Figure 8: Gel electrophoresis diagram. Line 1-5 is plasmids 1-5 on plan A plate, in which the size of 1, 4, and 5 are correct. Line 6 is plasmid 6 on the plan B plate with correct size. Line 7 is a negative control plasmid.
Figure 9: Blast DNA sequences with theoretical sequences and actual sanger sequencing documents of pYES2-ASADC-SPE1-SpeB. The blast result shows that the plasmid is constructed successfully.
And then, Plasmid 5 was transferred into BY4741 and AQ competent cells. For BY4741, the initial OD600 of seed cells was 0.3, and then cells were collected when OD600 reached 0.9 after 3h of culture. The transformed plasmid pYES2-ASADC-SPE1-SpeB was cultured on YPD20 with hygromycin B plates for 3 days.
Fermentation test
The clones were picked up into YPD20/Hyg test tube for cultivate and activation. In order to observe the growth of fermentation strains, we set up negative control and test group, referred as NC and Test, respectively. Each of them also includes a putrescine production group referred as NC+Arg*10 and Test+Arg*10, respectively, whose medium was supplemented with 10 times Arg.

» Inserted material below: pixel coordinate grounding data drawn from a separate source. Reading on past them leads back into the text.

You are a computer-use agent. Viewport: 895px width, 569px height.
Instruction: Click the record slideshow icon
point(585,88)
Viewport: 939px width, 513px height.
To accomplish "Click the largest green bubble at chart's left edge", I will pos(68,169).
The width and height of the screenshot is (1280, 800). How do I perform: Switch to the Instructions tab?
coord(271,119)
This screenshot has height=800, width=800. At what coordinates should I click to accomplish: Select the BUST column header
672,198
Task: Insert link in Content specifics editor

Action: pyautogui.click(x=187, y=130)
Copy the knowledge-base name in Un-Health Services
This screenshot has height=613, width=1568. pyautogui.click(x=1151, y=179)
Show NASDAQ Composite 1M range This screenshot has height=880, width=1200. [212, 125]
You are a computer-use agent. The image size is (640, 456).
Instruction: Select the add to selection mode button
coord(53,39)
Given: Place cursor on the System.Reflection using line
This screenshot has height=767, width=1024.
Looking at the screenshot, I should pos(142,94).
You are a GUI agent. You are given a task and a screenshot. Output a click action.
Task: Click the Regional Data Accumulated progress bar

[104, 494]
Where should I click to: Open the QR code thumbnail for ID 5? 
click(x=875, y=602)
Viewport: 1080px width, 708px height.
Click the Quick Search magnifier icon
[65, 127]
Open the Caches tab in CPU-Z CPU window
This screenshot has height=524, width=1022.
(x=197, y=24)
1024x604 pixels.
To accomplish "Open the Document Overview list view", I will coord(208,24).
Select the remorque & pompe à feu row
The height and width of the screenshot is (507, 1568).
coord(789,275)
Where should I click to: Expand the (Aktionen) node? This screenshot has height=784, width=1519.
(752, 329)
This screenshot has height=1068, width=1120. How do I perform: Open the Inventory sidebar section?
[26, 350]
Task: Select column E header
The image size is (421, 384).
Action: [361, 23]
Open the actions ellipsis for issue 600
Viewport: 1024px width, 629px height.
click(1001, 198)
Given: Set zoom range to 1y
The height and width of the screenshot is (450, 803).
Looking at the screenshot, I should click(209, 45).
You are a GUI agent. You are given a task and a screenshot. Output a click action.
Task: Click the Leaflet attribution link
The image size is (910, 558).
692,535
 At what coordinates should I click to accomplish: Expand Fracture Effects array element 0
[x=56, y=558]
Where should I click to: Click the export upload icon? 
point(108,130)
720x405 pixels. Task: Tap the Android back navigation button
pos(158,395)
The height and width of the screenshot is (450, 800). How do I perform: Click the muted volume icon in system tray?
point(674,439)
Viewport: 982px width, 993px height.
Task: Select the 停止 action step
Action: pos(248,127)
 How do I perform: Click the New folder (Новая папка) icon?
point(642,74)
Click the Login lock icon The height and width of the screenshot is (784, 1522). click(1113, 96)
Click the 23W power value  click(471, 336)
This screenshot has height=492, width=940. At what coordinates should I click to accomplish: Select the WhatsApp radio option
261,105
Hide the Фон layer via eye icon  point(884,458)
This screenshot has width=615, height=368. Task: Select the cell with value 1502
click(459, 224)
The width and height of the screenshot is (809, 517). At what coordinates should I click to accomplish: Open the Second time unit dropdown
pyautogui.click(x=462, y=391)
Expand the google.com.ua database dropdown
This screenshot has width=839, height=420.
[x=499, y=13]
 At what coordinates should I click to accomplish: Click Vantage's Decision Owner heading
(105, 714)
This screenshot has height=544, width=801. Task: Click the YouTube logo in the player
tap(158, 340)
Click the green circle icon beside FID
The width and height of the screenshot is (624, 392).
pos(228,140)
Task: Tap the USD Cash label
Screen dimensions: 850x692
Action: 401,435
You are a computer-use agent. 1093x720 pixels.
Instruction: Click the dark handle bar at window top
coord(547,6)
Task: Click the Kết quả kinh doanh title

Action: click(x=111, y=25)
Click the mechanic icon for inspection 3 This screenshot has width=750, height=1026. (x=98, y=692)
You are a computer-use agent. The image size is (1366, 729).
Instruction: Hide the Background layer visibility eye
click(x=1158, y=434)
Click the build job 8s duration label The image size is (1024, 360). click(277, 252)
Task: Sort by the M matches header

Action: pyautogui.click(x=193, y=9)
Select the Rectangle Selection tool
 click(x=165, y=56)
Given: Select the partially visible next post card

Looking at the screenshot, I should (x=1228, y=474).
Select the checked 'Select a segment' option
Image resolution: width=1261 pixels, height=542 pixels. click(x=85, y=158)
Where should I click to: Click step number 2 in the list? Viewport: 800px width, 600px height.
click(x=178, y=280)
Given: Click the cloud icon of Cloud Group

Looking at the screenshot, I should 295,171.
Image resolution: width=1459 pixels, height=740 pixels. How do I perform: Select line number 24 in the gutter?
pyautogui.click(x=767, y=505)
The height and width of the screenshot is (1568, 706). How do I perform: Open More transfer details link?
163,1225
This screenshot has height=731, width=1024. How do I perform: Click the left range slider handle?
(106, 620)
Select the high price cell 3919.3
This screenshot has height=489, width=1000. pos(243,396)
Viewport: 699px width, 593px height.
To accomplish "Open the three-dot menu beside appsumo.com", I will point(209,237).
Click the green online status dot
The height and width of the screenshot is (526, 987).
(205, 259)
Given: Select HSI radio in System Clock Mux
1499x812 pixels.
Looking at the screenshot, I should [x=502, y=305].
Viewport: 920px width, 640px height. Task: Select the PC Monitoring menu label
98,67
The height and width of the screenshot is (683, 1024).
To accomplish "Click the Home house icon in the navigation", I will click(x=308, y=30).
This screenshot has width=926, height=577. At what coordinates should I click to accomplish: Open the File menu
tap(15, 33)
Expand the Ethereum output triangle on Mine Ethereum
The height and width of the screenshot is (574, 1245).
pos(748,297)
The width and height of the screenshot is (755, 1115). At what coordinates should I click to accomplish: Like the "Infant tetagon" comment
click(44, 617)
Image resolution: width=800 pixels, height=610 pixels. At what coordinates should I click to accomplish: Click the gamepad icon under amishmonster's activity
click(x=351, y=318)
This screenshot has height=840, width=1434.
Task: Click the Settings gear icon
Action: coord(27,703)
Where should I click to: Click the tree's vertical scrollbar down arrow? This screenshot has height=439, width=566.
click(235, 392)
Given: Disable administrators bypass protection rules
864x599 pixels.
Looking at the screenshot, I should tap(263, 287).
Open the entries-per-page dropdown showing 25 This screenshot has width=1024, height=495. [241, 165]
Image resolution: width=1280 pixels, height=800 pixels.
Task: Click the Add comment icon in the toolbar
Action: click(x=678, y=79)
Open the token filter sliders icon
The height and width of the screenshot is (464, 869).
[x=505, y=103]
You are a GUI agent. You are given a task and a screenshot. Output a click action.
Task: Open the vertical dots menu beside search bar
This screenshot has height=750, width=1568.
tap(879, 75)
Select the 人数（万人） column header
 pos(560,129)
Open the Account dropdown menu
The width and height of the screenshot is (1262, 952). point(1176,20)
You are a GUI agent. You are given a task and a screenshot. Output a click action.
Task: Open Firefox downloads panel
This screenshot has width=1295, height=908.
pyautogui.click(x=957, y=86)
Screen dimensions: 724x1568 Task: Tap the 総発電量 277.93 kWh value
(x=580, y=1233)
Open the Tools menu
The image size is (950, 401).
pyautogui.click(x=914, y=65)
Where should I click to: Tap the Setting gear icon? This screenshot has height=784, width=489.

Figure 10. Growth curve of fermentation strains
As shown in the figure, the growth trend of the four groups was similar. It took 24 hours to reach the stationary phase of growth and this stable period last up to 96 hours. Specifically, the overall growth of NC+Arg*10 and Test+Ar*10g group was a little lower than that of NC and Test group perhaps due to the pressure of high concentration of Arg.
At least 3 repeated small-scale metabolite production tests were carried out in YNB-SC medium (containing 10 times arginine raw material). 2ml supernatant (containing putrescine) of the 48h-metabolites after centrifugation were analyzed by LC-MS.
Figure 11. The peak of putrescine detected by LC-MS.
The results showed that the peak of putrescine appeared at 32 min (as shown in the figure11), indicating that the engineered strain we constructed successfully produced putrescine. It means that our initial plan to produce putrescine based on the engineered strain is possible.
However, the peak area is small, and the output of putrescine is far insufficient from mass production. Thus, we need to make troubleshooting about this problem. It is likely that the protein expression is insufficient and the metabolic pathway is limited. The expression of the three proteins should be optimized in the future, hopefully we will find the expected experiment results to support mass production of putrescine in the near future. If so, we will seek feasible plan to synthesize tropane alkaloids.